Ever: 「かつて」か?

 時間は直線で流れ、その直線には開始点と終点とがあるはずだと、英米人は意識しています(時間意識の二元対立)。
 これに関連して、everは、直線に流れる時間にあって、ある開始点からある終点までも「いついかなる時点でも」という意味です。

everの説明として、次のような例文がよく使われます。

Have you ever been to the Philippines? 
今までにフィリピンに行ったことがありますか。

そこでは、everは「今までに」という意味で説明されています。
そしてその後に、疑問文・条件文では「いつか」、否定文では「どんなときでも」などといった文の種別による訳語が並び、副詞・形容詞を修飾して「今までよりも」という意味に変わり、何を修飾するのかの区別によっても異なった訳語になります。

 しかしこうした細かいことを覚えるよりも、everの本来の意味が、「いついかなる時点でも」であり、時間の開始点と終点をどこに取るかによって、この「いついかなる時点でも」の訳語が変わってくると考えるほうがはるかにすっきりします。

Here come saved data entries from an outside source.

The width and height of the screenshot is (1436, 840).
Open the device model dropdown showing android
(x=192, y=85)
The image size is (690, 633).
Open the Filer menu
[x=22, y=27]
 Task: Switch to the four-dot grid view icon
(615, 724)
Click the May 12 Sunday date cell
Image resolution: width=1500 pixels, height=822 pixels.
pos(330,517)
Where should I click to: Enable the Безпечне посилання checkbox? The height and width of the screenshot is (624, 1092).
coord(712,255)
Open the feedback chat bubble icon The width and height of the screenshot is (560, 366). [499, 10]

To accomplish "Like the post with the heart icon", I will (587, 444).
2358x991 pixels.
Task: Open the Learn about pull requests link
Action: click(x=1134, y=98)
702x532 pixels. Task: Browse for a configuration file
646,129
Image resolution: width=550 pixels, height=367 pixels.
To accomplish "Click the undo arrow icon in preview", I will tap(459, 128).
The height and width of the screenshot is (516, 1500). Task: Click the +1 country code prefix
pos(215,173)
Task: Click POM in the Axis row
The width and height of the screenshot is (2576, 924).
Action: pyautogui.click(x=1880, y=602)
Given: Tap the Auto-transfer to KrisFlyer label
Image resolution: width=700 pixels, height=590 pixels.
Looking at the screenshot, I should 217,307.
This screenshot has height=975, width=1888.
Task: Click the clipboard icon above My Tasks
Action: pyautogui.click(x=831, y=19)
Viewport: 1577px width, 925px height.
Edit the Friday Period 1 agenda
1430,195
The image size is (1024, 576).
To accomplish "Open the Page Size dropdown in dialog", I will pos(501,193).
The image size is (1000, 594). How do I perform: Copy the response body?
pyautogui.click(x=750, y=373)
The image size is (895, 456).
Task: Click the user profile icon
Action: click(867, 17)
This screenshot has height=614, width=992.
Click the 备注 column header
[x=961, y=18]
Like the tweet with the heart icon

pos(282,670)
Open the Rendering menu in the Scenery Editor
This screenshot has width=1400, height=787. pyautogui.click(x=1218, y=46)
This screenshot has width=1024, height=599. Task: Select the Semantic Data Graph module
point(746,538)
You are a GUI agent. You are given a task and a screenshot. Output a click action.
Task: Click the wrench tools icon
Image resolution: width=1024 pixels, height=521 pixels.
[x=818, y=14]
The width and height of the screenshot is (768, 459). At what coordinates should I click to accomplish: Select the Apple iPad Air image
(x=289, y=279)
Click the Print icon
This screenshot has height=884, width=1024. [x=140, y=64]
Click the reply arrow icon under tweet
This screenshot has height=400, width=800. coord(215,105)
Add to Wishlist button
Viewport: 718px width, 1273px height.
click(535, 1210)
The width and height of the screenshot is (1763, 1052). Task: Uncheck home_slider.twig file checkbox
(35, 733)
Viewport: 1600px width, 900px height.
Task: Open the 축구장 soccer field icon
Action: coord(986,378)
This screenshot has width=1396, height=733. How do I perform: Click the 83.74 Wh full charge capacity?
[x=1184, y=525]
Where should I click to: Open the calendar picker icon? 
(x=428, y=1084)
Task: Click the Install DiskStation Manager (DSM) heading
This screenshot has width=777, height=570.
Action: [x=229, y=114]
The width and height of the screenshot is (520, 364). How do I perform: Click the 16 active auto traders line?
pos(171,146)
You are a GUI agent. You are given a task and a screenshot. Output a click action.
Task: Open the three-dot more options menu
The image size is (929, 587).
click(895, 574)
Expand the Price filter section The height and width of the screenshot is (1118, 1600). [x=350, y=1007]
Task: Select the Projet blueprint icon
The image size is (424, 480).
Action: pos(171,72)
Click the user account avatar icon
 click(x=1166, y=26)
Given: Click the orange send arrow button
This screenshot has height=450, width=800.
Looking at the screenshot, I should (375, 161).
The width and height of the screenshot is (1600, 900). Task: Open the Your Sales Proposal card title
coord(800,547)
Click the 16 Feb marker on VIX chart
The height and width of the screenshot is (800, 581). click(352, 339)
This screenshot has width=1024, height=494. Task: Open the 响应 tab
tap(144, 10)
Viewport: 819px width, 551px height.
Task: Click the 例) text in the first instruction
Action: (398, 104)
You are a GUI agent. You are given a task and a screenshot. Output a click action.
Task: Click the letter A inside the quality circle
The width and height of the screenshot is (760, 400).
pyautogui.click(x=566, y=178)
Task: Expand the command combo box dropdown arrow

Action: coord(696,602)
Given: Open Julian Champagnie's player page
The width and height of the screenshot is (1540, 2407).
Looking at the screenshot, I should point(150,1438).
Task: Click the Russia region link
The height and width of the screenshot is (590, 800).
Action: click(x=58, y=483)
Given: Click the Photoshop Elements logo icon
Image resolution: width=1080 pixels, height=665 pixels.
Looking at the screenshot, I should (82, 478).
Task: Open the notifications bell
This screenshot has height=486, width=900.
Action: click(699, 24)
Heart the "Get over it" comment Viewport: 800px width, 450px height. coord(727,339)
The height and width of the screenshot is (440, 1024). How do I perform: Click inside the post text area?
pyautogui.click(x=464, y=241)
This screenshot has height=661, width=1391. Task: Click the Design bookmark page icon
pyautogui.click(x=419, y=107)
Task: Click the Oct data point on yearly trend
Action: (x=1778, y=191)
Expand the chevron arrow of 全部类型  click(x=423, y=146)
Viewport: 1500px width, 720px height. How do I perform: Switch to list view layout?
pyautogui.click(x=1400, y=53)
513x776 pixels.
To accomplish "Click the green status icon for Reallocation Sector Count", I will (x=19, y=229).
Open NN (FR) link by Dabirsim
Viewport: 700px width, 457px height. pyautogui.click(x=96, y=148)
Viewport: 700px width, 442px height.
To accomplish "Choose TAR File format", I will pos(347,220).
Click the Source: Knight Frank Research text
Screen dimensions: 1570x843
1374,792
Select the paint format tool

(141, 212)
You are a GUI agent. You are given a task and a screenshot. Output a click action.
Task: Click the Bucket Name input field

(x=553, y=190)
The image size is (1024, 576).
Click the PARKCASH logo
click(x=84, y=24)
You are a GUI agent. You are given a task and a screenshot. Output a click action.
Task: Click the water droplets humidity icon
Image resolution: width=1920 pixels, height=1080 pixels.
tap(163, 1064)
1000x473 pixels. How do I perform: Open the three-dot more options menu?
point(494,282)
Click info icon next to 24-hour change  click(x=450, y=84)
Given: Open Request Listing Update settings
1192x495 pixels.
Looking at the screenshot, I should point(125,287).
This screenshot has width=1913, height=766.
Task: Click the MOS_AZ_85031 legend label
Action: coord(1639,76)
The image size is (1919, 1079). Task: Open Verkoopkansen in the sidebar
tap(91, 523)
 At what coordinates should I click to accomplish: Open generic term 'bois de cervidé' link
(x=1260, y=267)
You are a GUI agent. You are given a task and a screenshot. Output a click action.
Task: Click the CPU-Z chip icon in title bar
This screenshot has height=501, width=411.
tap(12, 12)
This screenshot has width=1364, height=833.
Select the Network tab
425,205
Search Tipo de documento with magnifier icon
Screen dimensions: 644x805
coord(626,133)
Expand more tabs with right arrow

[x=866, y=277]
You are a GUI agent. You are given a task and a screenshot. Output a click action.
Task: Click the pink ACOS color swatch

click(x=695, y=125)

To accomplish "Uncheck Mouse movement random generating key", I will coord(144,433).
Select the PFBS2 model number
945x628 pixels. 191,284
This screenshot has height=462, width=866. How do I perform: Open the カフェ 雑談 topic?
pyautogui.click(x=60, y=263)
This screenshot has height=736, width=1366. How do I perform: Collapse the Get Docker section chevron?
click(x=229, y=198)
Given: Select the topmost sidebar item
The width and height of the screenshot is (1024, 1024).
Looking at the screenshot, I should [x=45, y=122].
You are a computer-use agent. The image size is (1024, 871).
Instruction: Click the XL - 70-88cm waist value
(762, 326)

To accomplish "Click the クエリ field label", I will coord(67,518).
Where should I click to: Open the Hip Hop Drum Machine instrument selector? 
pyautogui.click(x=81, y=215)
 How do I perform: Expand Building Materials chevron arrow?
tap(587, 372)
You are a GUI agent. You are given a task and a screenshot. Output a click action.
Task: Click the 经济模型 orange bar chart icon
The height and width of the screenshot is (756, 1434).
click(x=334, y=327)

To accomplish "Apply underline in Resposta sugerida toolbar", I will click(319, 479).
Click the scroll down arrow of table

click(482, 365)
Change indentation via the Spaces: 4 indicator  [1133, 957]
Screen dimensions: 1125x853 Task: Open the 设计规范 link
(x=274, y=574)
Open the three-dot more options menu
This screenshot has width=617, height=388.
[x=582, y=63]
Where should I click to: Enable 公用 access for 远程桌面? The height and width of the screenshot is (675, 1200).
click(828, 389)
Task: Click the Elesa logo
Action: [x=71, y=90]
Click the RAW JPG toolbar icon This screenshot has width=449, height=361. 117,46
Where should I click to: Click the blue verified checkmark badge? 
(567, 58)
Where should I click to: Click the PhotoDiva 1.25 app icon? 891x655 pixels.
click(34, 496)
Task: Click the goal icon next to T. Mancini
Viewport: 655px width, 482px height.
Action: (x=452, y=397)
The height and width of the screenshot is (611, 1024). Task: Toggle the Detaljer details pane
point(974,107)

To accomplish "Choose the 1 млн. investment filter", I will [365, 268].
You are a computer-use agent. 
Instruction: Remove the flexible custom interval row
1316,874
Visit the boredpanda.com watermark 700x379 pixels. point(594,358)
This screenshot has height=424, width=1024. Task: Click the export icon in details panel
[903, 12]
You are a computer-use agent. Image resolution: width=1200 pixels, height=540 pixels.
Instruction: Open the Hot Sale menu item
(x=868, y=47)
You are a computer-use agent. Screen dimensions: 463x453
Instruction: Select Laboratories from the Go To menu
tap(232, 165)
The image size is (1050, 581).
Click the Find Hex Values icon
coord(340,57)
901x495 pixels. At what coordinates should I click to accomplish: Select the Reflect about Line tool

時間意識の二元対立でも述べたように、時間については英米人は開始点と終点を思い浮かべる癖があります。ですからeverを図示すると

上の例文の場合、あなたが映画を見るようになった時を開始点として、いまここでたずねている時点を終点として、その開始点から終点の間のいついかなる時でもよいから、フィリピンに行ったことがあるかどうかを話し手は知りたいのです。

everは図示にもあるように、比較的長い期間の「いついかなる時点でも」という意味ですから、

*Have you ever seen the latest Saturday Night Live?
直近のサタデーナイト・ライブ(アメリカの生放送人気番組)を見ましたか。

という文では、わずかに一週間も満たない期間ですからeverを使うのは奇妙に響きます。